== Document passage ==
╭──

# Install flats on a b52



## Wes Delaney (Mar 29, 2015)

So Iv been shooting a lot since it's warming up. I have been doing a lot of reading and came to the conclusion that bands seemed to be prefers to tubes.
So after I went through the black truemark bands I had original installed I figured I would try flats out.

I have been practicing cuttin different withs of the golds gym exersise bands at the moment (I understand TBG is the best). I attach the pouch to be bands like most videos on the internet. But I wrap the band around the fork and tie it in place twice on each fork. One tie goes after the below the fork bend and one on top to keep the bands lined up.
It works good but I need to find real TBG locally and a frame Ben for flats.
Also did get a couple fork hits that trashed a few band sets. That's why I'm only useing the golds gyms stuff for practice making he bands.
Wes
Just try loading a rock in your .22


----------



## SlingshotBill (May 29, 2014)

Are you using the green ones?


----------



## Wes Delaney (Mar 29, 2015)

I got the pack with yellow weakest red medium and blue heavyer Iv gone through almost all made a few mistakes as I figured I would.


----------



## bigron (Nov 29, 2012)

there is nothing wrong with the golds bands,but your point where you said TBG is the best that is a matter of opinion some people love gum rubber some swear by latex some love office bands some love linatex ,my point is there is no better or best it's all in what you like,for the price and ease of purchase because you can just go to the store and buy them i like golds bands,if you cut and taper in the right measurements they are great,no shipping cost or waiting for them to be shipped is just the icing on the cake :king:


----------



## Wes Delaney (Mar 29, 2015)

bigron said:


> there is nothing wrong with the golds bands,but your point where you said TBG is the best that is a matter of opinion some people love gum rubber some swear by latex some love office bands some love linatex ,my point is there is no better or best it's all in what you like,for the price and ease of purchase because you can just go to the store and buy them i like golds bands,if you cut and taper in the right measurements they are great,no shipping cost or waiting for them to be shipped is just the icing on the cake :king:


I like them a lot. I only say TGB is best because it seems to be the industry standard for flats. I really like a good solid tube (truemark black). I just got the green golds today. I work for walmart so the true icing on the cake is I get 10% discount and don't have to wait for shipping.

╰──

== Given exercise 1 ==
In the slingshot band thread, which colors came in the pack of exercise bands Wes Delaney bought, and how strong is each?
== Given exercise 2 ==
Carry the slingshot band thread forward with a new post that follows its last reply.

== Provided data ==

╭──

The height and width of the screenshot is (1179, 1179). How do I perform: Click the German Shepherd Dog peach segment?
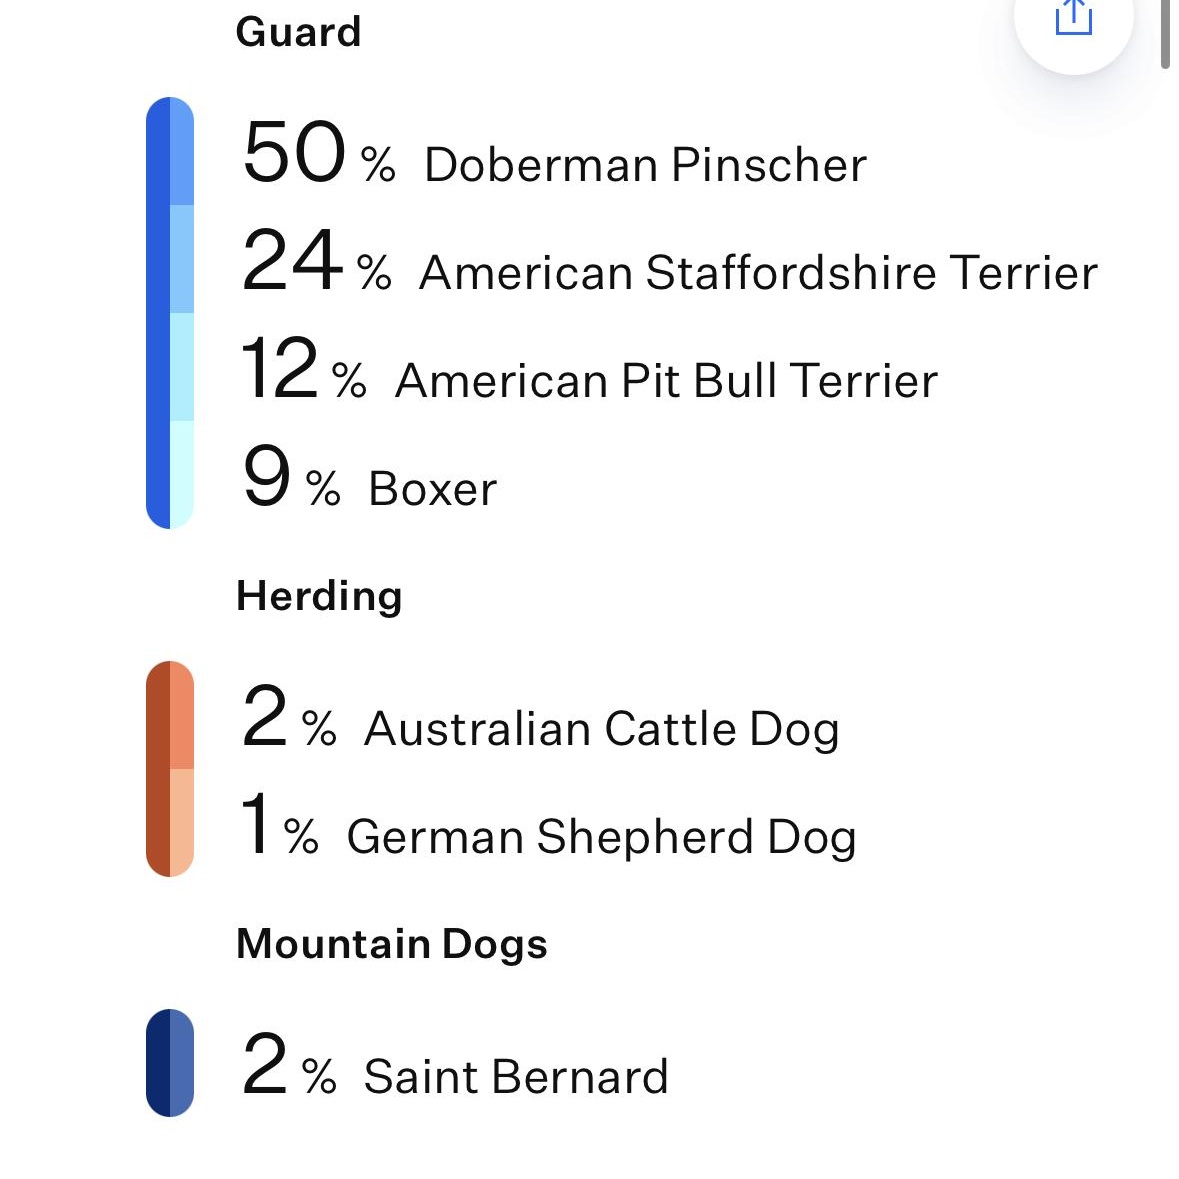click(x=182, y=822)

╰──

== Exercise output 1 ==
Yellow is the weakest, red is medium, and blue is the heaviest.

== Exercise output 2 ==
----------



## Wes Delaney (Mar 29, 2015)

Well it's my weekend and I have the next two nights off. I believe there will be a lot of band expirment soon going on. I will let you guys know of my success and failures. I just mounted a set of green golds bands 1" x 11" with 8" active band. I'm going to lose the wrist brace this weekend too.


----------



## SlingshotBill (May 29, 2014)

What did you find out? and im curious to see your groups with that rig


----------



## Wes Delaney (Mar 29, 2015)

SlingshotBill said:


> What did you find out? and im curious to see your groups with that rig


It wasn't to bed. The first hing I did before leaving the house was remove the wrist brace. I went for a walk down the power lines. The accuracy for shorter ranges seems to be close to what I was getting with the tubes. I think I need cut the active band length just a little bit or try doubling the greens like I did the with reds. Let me tell you one thing it is a real blast. I think this set up was working best with nickel to quarter sized rocks.
P.s. Almost got attacked by a dog on my way home! I reached for the slingshot and put a rock into he pouch before the owner started yelling at the dog and called it back to the yard.


----------



## Wes Delaney (Mar 29, 2015)

I like this forum, you guys are really friendly!


----------



## Wes Delaney (Mar 29, 2015)

Wes Delaney said:


> SlingshotBill said:
> 
> 
> > What did you find out? and im curious to see your groups with that rig
> ...


Let it be known with this way of attaching the bands to the fork you need to take a quick look at your bands specifically the fork end. when the power band is stretched tight bands can slip off the fork if it's too close to the end.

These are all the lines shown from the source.